4.6. Cell Proliferation and Viability
Cells were counted using a Scepter™ Automated Cell Counter (Millipore) and seeded in 96-well plates (2 × 103 per well). After 24 h, cells were then treated with Tie-2 (5 μM) inhibitor or γ-T3 (7.5 or 10 μg/mL) or both. Cell confluency (as an indicator of cell growth) was measured using a live content cell imaging IncuCyte HD system (Essen BioScience, Ann Arbor, MI, USA). Images were taken with a 10× objective at 2 h intervals for 4 (PC-3) or 5 (C42B) days. The data are presented as the percentage of cell confluency from triplicate experiments. Statistical difference was determined by a Student’s t-test and was considered significant if p <0.05.

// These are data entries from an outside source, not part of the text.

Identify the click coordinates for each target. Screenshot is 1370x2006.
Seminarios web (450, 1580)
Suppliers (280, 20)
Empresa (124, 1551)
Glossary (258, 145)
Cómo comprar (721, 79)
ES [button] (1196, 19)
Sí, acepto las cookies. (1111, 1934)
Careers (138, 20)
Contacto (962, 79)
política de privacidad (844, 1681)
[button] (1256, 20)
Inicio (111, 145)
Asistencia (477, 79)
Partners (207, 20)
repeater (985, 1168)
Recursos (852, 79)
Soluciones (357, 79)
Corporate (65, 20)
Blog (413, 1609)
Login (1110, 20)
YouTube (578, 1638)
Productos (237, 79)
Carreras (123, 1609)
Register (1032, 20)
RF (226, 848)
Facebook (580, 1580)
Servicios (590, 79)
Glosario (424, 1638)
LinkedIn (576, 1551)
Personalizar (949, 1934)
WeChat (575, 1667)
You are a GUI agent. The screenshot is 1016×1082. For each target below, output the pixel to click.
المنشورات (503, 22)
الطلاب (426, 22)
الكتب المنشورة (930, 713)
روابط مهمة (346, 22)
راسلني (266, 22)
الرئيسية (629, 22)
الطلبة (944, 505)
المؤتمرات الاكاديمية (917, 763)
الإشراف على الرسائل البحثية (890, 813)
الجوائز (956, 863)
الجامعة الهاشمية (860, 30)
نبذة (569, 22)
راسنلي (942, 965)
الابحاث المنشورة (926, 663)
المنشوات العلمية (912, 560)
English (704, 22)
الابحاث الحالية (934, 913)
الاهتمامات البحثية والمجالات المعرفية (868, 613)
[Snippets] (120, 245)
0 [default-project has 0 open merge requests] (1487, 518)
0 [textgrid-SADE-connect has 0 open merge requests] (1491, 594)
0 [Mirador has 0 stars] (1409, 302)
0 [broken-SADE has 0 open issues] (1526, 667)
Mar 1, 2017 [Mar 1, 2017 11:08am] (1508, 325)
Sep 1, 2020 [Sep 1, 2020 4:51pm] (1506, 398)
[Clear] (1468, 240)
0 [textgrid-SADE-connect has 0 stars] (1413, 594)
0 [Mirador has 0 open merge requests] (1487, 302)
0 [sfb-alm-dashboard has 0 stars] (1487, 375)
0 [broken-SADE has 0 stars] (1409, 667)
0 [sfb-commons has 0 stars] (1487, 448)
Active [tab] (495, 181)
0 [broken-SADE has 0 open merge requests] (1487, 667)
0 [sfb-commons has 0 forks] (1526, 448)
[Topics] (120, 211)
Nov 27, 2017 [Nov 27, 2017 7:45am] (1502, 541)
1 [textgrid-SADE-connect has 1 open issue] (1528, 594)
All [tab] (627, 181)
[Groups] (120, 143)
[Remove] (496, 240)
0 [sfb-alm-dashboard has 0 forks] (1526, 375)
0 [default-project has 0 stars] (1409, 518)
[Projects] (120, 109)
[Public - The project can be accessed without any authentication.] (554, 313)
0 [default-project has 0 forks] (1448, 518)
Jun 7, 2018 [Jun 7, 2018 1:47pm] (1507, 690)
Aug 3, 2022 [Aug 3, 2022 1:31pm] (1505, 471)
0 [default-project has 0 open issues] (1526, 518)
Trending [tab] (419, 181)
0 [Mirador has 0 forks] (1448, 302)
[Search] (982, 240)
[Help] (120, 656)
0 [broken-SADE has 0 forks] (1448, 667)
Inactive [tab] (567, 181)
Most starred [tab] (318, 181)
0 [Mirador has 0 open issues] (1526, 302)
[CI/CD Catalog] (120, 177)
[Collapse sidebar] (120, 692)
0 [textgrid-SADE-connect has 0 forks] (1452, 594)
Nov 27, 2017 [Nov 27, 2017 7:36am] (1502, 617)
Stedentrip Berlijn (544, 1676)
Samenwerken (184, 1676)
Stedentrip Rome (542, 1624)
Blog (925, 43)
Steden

4.7. Colony Formation Assay
Details regarding these experimental procedures have been described in our previous study [
13]. Briefly, PC-3 cells were harvested and seeded in 12-well plate (100 cells per well). Cells were grown in the presence of γ-T3 at 2 μg/mL and/or Tie-2 inhibitor at 0.05, 0.1, or 0.2 μM. After 14 days, the colonies were stained with KaryoMAX
® Giemsa stain solution (Invitrogen), and the number of colonies formed was counted and normalised to that of the untreated control. Each experiment was repeated at least three times, and each data point represents the mean and standard deviation. Statistical difference was determined by a Student’s
t-test and was considered significant if
p <0.05.
4.8. Plasmid Transfection and Microscopy
Cells were transfected with 1 μg of tandem fluorescent-tagged LC3 (mRFP-EGFP-LC3, a gift from Prof Dong Yan Jin, Department of Biochemistry, The University of Hong Kong) using the FuGENE transfection reagent (Roche, Indianapolis, IN, USA) following the manufacturer’s instruction. Six hours after transfection, cells were changed to normal growth medium and treated with either 7.5 μg/mL γ-T3, 5 μM Tie-2 inhibitor, or both. After 2 days of treatment, RFP and GFP signals were determined using a Nikon fluorescence microscope. Each experiment was repeated at least three times, and each data point represents the mean and standard deviation. Statistical difference was determined by a Student’s t-test and was considered significant if p < 0.05.